Ich hoffe, dass mir Jemand von euch vielleicht dabei weiterhelfen kann, das alles noch etwas besser zu verstehen.
Danke schön schon einmal vorher.

LG
Sayuri

Hallo Sayuri,

viele Selbstverteidigungs- und Kampfsportarten hatten bei ihrer Entstehung noch einen harten reallen Hintergrund. So würde geübt, um im Krieg bessere Überlebenschancen zu haben oder sich gegen Wegelagerer behaupten zu können. Der Übungszweck war das nackte Überleben. Dieser Aspekt des Übens ist heute weitestgehend verloren gegangen, die Zeiten sind - zum Glück - viel friedlicher geworden. Heute zählen Fitness, Gewichtsreduktion oder einfach nur Spaß als Motivation. Das ist an sich nicht schlimm, aber es bleibt die Angst sich oder den Partner zu verletzen und das hindert, die Technik zu perfektionieren.

Mental müsste jeder Kampf so laufen, dass man mit dem Leben bereits abgeschlossen hat. Jeder Versuch, das Leben zu erhalten, läuft vor dem Kampf ab: Beschwichtung, Verhandlung, Flucht. Wenn all das fehlschlägt und als letzte Option nur noch der Kampf bleibt, ist das Leben zu Ende. Jede Angst, jede Aufregung ist verschwunden. Was bleibt ist der Fokus auf den Kampf und Deine/m Gegner.

Dies zu trainieren ist heutzutage sehr schwer, da es sich doch um ein Freizeitsport handelt und viele (hoffentlich) noch nicht in einer lebensbedrohlichen Situation waren. Ein Ansatz schlägt dein Meister vor, sich bewusst zu machen, dass ein Kampf auch auf Lebend und Tod gehen kann, und sich gerade deswegen nicht blockieren lassen darf und seine Ruhe finden muss.

LG
Peter

Hi,
ersteinmal möchte ich mich für die schnelle Antowort bedanken, ich hatte nicht damit gerechnet schon innerhalb einer Stunde eine Antwort zu bekommen.

Vermutlich bietet es sich deshalb auch an bei den Katas sich die Situation so real wie möglich vorzustellen, da dann kein Partner verletzt werden kann, selbst wenn man selbst vielleicht etwas zu sehr in der Situation ist… Also soll diese Fokusierung oder eher Vorstellung dessen, banal ausgedrückt, dafür sorgen, dass man in dem Gedanken trainiert, dass es tatsächlich mit dem Ende des eigenen Lebens enden könnte und man somit frei von diesen Ängsten vor Verletzungen, Zorn oder Ähnlichem wird?

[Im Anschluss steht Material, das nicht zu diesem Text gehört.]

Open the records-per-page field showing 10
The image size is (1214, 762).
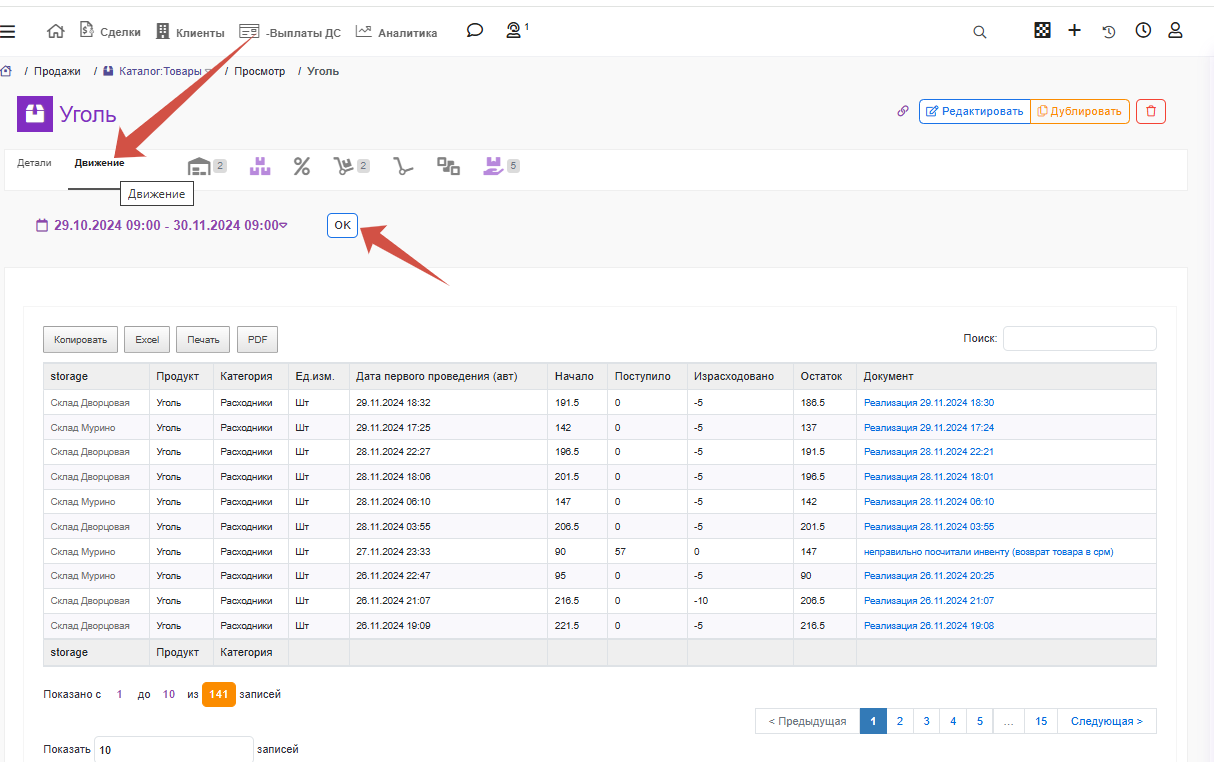tap(174, 749)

Das würde dann ja heißen, unter der vorraussetzung, dass ich es richtig verstanden habe, dass ich mir darüber bewusst werden sollte, was ich in so einer Situation empfinden würde, um darüber hinaus zu kommen und nur noch mit vollkommener Aufmerksamkeit und Urteilslos(was zusammen dann so etwas wie völlige innere Ruhe wäre?) zu handeln, um überhaupt in der Lage zu sein eine Technik zu perfektionieren.

LG
Sayuri

Hallo Sayuri,

die mentale Einstellung dient nicht dazu, das Verletzungsrisiko zu mindern, sondern die Technik frei von allen Ängsten und Blockaden auszuführen. Der zweite Teil deiner Antwort trifft somit genau ins Schwarze.
Es ist schwer, sich vor allem schon in jungen Jahren bei Ausübung eines Kampfsports mit der Endgültigkeit des Todes auseinander zu setzen.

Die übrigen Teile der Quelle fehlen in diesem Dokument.